Bloom Filters Explained
Probabilistic Data Structure To Check Membership
The target audience for this article falls into the following roles:
- Tech workers
- Students
- Engineering managers
The prerequisite to reading this article is fundamental knowledge of data structures and algorithms. This article does not cover an in-depth guide on probabilistic data structures.
Disclaimer: Some of the linked resources are affiliates. As an Amazon Associate, I earn from qualifying purchases.
Get the powerful template to approach system design for FREE on newsletter sign-up:
Introduction
Data structures such as HashSet can be used in a small data set to test if an item is a member of the data set. However, the operation to test if an item is a member of a large dataset can be expensive. The time complexity and space complexity can be linear in the worst case.
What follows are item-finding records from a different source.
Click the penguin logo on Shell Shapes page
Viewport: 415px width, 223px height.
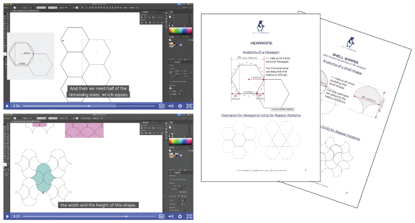coord(351,42)
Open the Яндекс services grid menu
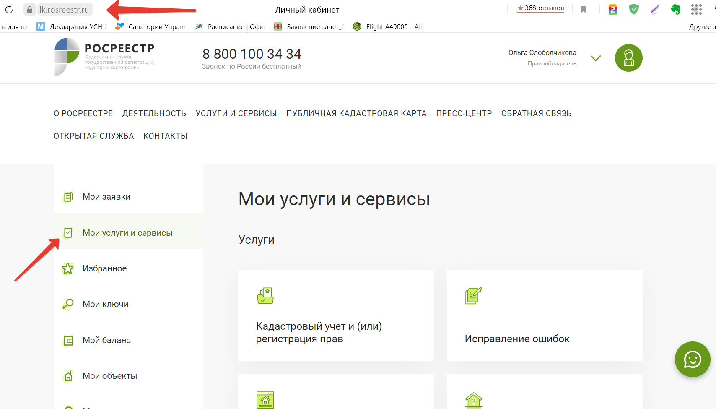Screen dimensions: 716x409 click(x=696, y=9)

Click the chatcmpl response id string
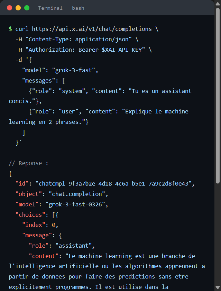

Probabilistic data structures offer constant time complexity and constant space complexity at the expense of providing an answer that is non-deterministic.
Requirements
Design a data structure with the following characteristics:
- constant time complexity to test membership
- a small amount of memory to test membership
- insert and query operations should be parallelizable
- test membership can yield approximate results
What is a bloom filter?
A Bloom filter is a space-efficient probabilistic data structure that is used to test whether an item is a member of a set. The bloom filter will always say yes if an item is a set member. However, the bloom filter might still say yes although an item is not a member of the set (false positive). The items can be added to the bloom filter but the items cannot be removed. The bloom filter supports the following operations:
- adding an item to the set
- test the membership of an item in the set
How does a bloom filter work?
The bloom filter data structure is a bit array of length n as shown in Figure 1. The position of the buckets is indicated by the index (0–9) for a bit array of length ten. All the bits in the bloom filter are set to zero when the bloom filter is initialized (an empty bloom filter). The bloom filter discards the value of the items but stores only a set of bits identified by the execution of hash functions on the item.
How to add an item to the bloom filter?
The following operations are executed to add an item to the bloom filter:
- the item is hashed through k hash functions
- the modulo n (length of bit array) operation is executed on the output of the hash functions to identify the k array positions (buckets)
- the bits at all identified buckets are set to one
There is a probability that some bits on the array are set to one multiple times due to hash collisions.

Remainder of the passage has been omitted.